**SUPPLIED TEXT**
════════

Re: [Suggestion] Enhancement confidence range [0..1] and addition of confidence-levels

Rupert Westenthaler Fri, 25 May 2012 14:16:02 -0700

Hi
On 25.05.2012, at 17:51, Alessandra Donnini wrote:

> thanks it works
> Is there a details about CELI engines contribution to enhancement?


I have written a good overview about the current state in 

    http://markmail.org/thread/qycq37xmfozfonwp

Ehancements created by the CELI 

* Language Identification
* Named Entity Recognition
* Topic Classification Engine

engine will be fully compatible with the current Engines. So current users will 
be able to use CELI as a 1:1 replacement.

════════

**MATERIAL PROVIDED**
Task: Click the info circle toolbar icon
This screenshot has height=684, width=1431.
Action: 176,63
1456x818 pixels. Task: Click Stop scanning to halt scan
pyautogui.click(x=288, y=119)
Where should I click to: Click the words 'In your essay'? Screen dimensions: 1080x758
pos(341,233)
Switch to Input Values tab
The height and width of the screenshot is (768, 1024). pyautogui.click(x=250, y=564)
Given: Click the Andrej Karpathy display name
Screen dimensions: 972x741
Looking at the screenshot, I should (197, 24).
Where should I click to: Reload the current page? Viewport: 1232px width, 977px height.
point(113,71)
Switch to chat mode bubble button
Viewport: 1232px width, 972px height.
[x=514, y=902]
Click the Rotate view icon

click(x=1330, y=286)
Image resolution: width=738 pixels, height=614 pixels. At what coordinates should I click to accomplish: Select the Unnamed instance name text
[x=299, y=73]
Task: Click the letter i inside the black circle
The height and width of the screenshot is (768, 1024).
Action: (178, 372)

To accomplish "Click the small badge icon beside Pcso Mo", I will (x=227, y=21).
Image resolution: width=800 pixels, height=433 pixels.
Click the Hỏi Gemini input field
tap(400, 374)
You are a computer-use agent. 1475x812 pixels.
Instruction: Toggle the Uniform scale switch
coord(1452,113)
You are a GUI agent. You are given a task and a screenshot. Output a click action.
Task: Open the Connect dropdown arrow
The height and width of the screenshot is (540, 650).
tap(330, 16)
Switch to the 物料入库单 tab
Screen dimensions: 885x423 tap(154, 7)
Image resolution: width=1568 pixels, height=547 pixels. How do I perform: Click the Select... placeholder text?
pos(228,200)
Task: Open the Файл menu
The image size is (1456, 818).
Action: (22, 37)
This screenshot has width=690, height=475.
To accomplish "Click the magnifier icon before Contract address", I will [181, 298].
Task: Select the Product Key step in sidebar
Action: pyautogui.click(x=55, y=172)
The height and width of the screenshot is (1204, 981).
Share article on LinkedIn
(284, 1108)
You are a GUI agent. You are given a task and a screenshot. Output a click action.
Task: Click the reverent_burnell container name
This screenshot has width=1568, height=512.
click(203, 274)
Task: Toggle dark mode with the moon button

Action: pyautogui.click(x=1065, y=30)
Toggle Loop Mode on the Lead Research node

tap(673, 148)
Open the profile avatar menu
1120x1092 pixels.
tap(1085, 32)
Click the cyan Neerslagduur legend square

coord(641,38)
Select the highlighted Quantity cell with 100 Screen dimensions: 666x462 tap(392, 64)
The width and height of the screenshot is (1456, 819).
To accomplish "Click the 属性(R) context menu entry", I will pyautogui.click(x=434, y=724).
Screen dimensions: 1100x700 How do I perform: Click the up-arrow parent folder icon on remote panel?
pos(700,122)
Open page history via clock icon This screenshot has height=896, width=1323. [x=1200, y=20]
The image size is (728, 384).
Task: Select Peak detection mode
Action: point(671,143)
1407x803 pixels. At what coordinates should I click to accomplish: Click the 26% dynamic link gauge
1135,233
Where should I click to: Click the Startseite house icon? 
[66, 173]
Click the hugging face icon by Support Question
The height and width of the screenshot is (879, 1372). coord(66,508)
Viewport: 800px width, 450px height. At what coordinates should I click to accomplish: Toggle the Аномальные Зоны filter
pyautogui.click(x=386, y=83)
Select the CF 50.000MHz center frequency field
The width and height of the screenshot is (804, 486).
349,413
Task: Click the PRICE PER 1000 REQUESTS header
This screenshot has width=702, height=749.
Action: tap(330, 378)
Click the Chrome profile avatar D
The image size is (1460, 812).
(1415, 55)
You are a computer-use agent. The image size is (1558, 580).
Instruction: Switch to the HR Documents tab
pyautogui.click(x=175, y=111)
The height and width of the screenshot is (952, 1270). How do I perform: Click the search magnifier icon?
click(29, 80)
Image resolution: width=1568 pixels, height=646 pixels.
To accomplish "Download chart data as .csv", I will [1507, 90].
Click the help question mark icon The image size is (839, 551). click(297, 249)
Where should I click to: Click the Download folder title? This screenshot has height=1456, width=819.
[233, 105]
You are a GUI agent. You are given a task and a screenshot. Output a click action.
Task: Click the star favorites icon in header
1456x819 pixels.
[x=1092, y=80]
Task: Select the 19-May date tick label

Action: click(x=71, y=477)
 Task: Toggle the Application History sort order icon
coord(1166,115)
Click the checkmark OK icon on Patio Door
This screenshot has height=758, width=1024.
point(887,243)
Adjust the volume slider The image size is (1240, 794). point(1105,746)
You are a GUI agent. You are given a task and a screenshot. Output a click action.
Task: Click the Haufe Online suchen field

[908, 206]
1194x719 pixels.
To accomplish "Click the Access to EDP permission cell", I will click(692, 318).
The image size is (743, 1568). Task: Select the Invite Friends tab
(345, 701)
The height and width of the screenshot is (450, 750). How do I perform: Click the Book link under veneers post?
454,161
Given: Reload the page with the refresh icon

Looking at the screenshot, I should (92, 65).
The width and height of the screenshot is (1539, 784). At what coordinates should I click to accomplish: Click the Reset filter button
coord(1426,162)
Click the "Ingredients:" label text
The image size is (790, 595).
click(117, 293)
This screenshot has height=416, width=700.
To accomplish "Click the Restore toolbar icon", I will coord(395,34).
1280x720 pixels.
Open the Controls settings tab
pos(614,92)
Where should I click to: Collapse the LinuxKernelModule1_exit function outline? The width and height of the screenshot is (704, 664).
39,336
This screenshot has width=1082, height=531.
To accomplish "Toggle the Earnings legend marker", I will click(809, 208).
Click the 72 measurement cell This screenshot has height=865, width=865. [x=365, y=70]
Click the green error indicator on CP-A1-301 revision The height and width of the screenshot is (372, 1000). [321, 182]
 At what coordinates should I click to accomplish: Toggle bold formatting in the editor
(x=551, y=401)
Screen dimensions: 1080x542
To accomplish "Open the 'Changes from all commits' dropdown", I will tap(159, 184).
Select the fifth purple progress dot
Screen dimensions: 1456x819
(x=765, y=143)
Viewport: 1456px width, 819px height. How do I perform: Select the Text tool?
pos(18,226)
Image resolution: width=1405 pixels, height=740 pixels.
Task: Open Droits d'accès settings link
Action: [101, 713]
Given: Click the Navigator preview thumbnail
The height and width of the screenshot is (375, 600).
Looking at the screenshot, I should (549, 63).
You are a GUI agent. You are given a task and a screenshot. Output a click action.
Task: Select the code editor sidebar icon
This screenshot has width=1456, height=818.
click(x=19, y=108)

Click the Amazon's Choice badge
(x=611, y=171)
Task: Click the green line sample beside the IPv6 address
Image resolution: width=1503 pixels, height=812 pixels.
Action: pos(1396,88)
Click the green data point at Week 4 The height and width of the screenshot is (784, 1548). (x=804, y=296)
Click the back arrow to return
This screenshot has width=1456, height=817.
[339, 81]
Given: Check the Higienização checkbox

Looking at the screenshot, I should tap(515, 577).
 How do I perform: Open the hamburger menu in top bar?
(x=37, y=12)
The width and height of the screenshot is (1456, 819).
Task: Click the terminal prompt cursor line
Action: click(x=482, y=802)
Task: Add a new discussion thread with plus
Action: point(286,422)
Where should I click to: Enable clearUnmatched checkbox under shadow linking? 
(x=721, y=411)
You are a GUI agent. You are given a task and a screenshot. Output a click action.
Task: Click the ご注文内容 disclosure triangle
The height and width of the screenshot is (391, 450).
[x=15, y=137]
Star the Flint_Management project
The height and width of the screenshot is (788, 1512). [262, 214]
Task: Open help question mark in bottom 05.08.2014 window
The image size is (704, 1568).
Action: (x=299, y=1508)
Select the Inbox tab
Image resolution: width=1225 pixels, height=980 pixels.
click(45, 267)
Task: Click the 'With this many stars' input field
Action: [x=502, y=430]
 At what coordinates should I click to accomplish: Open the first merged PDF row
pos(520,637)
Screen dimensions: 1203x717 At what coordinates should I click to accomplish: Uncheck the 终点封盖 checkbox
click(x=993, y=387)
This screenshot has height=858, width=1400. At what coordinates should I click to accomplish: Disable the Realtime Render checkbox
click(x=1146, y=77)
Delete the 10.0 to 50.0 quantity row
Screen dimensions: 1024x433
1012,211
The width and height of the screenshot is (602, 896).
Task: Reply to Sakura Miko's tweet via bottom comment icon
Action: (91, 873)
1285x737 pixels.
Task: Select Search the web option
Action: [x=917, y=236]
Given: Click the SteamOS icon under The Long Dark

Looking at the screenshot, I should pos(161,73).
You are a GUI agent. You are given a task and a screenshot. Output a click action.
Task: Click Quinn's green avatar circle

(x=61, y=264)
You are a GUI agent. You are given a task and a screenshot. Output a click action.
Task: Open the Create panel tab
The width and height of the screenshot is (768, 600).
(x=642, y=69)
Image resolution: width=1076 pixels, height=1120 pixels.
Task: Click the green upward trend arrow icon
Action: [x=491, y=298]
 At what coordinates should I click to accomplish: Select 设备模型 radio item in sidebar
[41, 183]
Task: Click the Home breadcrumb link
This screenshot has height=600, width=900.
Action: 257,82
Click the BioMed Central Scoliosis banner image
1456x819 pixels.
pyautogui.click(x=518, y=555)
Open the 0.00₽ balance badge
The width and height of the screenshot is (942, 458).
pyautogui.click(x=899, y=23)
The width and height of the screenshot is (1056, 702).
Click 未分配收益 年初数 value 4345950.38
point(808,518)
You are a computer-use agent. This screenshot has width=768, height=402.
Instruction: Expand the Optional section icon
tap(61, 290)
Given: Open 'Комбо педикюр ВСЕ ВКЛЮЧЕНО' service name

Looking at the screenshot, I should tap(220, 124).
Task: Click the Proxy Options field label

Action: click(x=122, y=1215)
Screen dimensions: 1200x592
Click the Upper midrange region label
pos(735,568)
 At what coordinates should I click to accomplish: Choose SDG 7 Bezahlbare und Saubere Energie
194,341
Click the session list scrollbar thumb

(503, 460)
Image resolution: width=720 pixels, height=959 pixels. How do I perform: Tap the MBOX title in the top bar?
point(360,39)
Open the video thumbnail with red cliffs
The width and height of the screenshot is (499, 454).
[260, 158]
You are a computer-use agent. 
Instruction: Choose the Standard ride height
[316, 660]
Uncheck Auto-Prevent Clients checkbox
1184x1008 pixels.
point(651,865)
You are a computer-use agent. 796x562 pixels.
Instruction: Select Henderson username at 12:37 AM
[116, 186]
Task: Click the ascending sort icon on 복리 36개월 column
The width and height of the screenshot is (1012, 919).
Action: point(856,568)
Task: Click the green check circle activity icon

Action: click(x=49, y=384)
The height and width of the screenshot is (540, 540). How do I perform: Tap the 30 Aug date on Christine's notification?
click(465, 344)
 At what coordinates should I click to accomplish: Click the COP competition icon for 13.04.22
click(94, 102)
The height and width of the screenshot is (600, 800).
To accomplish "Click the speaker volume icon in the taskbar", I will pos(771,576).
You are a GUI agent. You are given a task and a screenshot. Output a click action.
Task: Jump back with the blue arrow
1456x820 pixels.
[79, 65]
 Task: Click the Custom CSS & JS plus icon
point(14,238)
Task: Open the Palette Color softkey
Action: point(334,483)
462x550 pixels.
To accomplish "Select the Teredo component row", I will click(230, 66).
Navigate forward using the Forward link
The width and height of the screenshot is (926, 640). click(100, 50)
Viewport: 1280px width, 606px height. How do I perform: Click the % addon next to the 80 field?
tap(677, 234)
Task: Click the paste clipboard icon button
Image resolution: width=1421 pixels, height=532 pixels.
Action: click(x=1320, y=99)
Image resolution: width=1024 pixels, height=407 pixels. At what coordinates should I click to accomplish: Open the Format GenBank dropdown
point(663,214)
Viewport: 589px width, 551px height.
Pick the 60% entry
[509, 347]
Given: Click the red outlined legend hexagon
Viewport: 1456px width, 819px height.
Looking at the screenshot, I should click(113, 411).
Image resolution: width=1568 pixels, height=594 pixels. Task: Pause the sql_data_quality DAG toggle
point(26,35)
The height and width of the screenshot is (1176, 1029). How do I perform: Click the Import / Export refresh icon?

════════

**EXERCISE INSTRUCTIONS**
[1] Could you turn the part of the listing that opens with the line containing "Image resolution: width=1568 pixels, height=594" and closes with the last line of the listing into a numbered list, leaving out any blank lines?
[2] Can you carry on the mailing-list reply about the CELI engines from where it stops?
The listing has no connection to the mailing-list reply about the CELI engines.

**TASK-BY-TASK RESULTS**
[1]
1. Image resolution: width=1568 pixels, height=594 pixels. Task: Pause the sql_data_quality DAG toggle
2. point(26,35)
3. The height and width of the screenshot is (1176, 1029). How do I perform: Click the Import / Export refresh icon?

[2]
The Lemmatizes Engine will be not useable to improve results for the 
KeywordLinkingEngine, because the KeywordLinkingEngine is currently unable to 
consume the fise:TextAnnotations with "fise:hasLemmaForm" and 
"fise:hasMorphologicalFeature" created by the CELI Lemmatizer Engine.

best
Rupert


> I'm working with italian language for our demo, by using also our SKOS 
> thesaurus, and I would like to improve enhancement quality. As service user, 
> suggestion 2 is a very interesting way to interpret numbers coming from an 
> engine that, for us, is a black box.
> regards
> Alessandra
> 
> 
> Il giorno 25/mag/2012, alle ore 08.40, Rupert Westenthaler ha scritto:
> 
>> 
>> On 24.05.2012, at 17:15, Alessandra Donnini wrote:
>> 
>>> Hi Rupert 
>>> I tried the two options but I have some doubt:
>>> 1) Short option
>>> get the CELI engine bundle and install it to a recent Stanbol 0.10.0 
>>> launcher: install means copy il place of {trunk}/enhancer directory?
>> 
>> sorry for being not more precise ...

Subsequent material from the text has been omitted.